I have the following (repeating) HTML text from which I need to extract some values using Python and regular expressions.
<tr>
<td width="35%">Demand No</td>
<td width="65%"><input type="text" name="T1" size="12" onFocus="this.blur()" value="876716001"></td>
</tr>
I can get the first value by using
match_det = re.compile(r'<td width="35.+?">(.+?)</td>').findall(html_source_det)
But the above is on one line. However, I also need to get the second value which is on the line following the first one but I cannot get it to work. I have tried the following, but I won't get a match
match_det = re.compile('<td width="35.+?">(.+?)</td>\n'
'<td width="65.+?value="(.+?)"></td>').findall(html_source_det)

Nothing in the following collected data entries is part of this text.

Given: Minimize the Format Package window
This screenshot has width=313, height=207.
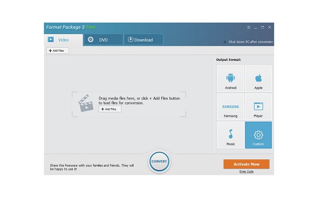Looking at the screenshot, I should pos(256,27).
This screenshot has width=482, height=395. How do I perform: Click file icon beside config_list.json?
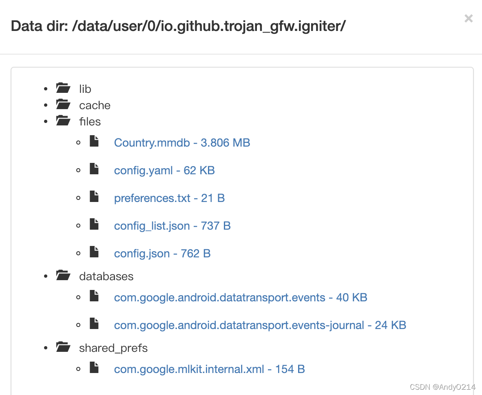click(x=94, y=225)
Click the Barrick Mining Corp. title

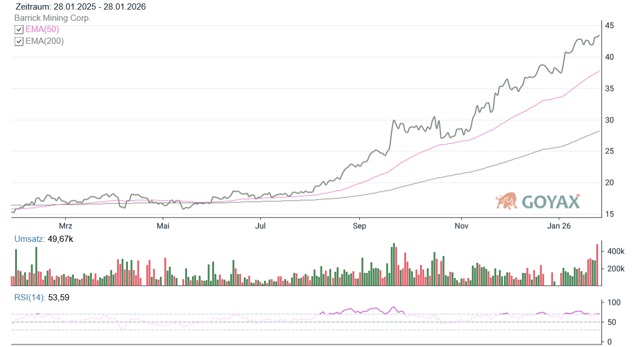click(x=52, y=18)
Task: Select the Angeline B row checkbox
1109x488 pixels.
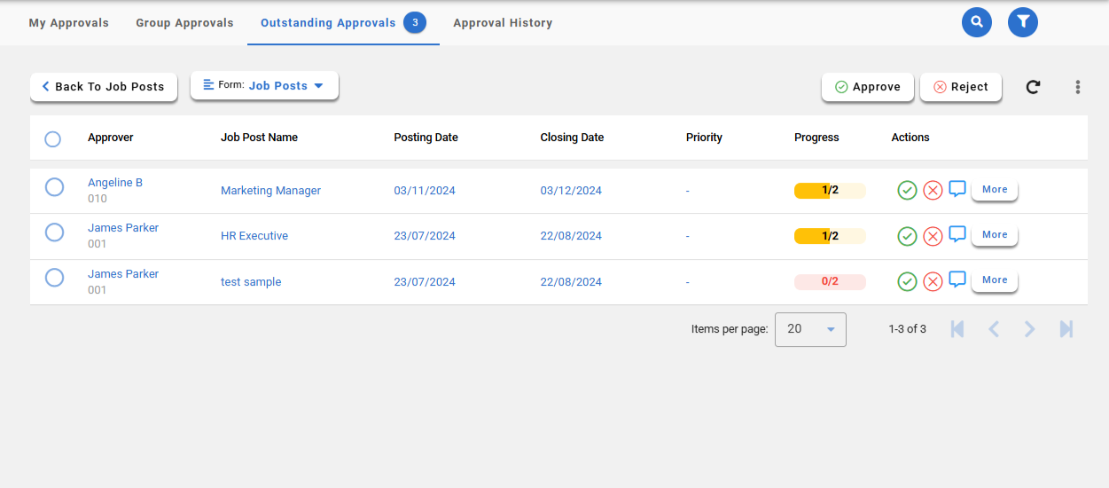Action: (x=54, y=187)
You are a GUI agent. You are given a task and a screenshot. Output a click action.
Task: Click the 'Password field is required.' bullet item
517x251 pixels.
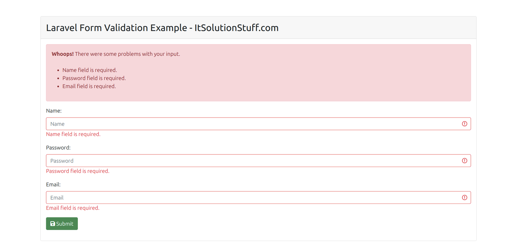click(x=94, y=78)
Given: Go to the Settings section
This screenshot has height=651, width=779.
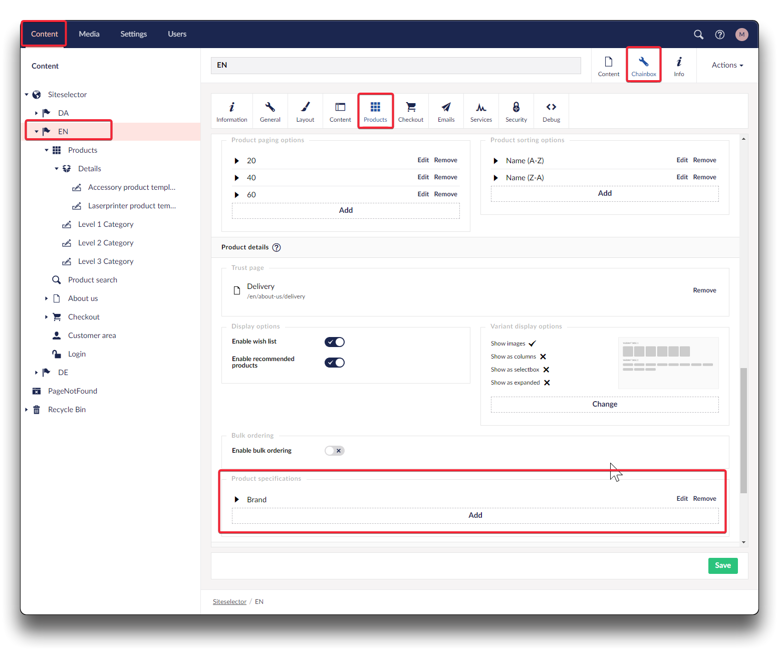Looking at the screenshot, I should pos(133,34).
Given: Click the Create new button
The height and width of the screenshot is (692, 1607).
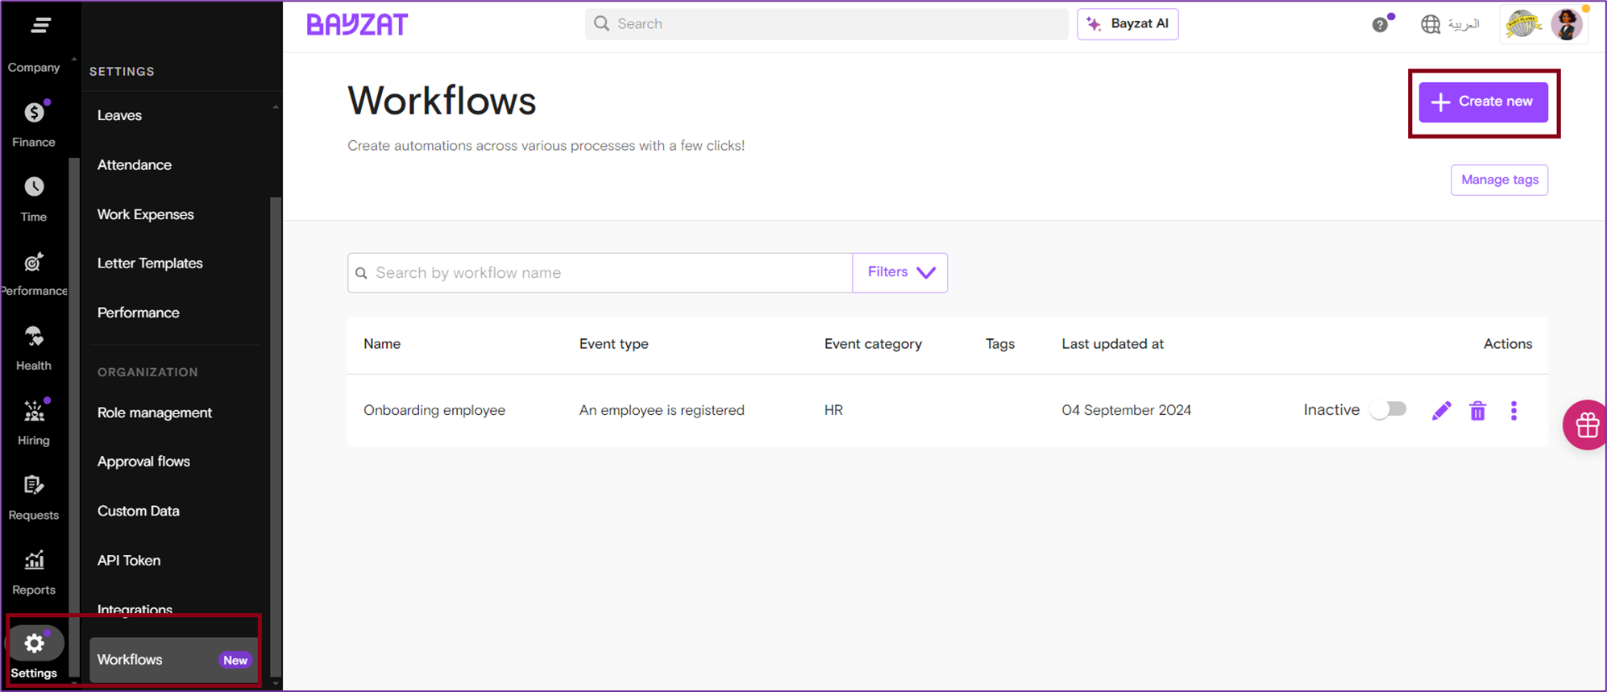Looking at the screenshot, I should pos(1483,102).
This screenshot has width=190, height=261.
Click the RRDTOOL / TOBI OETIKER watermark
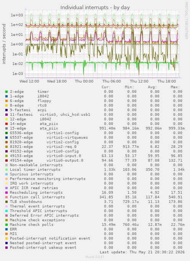click(x=186, y=21)
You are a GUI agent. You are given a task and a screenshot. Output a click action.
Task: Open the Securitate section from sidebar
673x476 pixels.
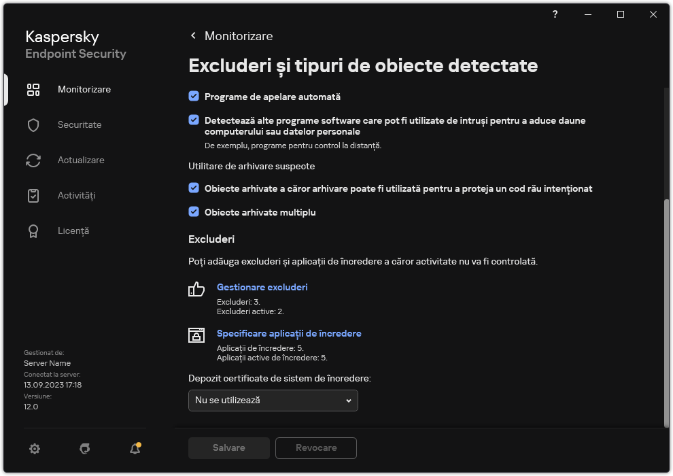click(x=80, y=124)
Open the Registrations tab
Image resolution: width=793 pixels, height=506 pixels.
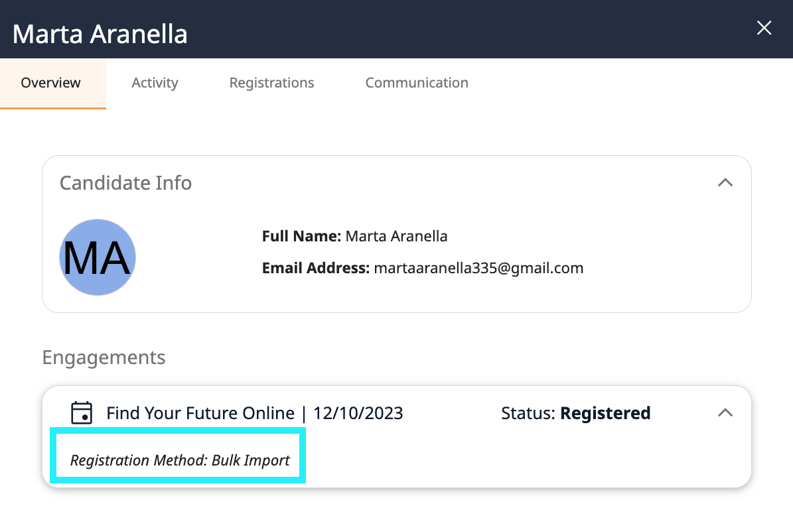(271, 83)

Perhaps I am unable to get it to work since the text is multiline, but I added "\n" at the end of the first line, so I thought this would resolve it but it did not.
What I am doing wrong?
The html_source is retrieved downloading it (it is not a static HTML file like outlined above - I only put it here so you could see the text). Maybe this is not the best way in getting the source.
I am obtaining the html_source like this:
new_url = "https://webaccess.site.int/curracc/" + url_details #not a real url
myresponse_det = urllib2.urlopen(new_url)
html_source_det = myresponse_det.read()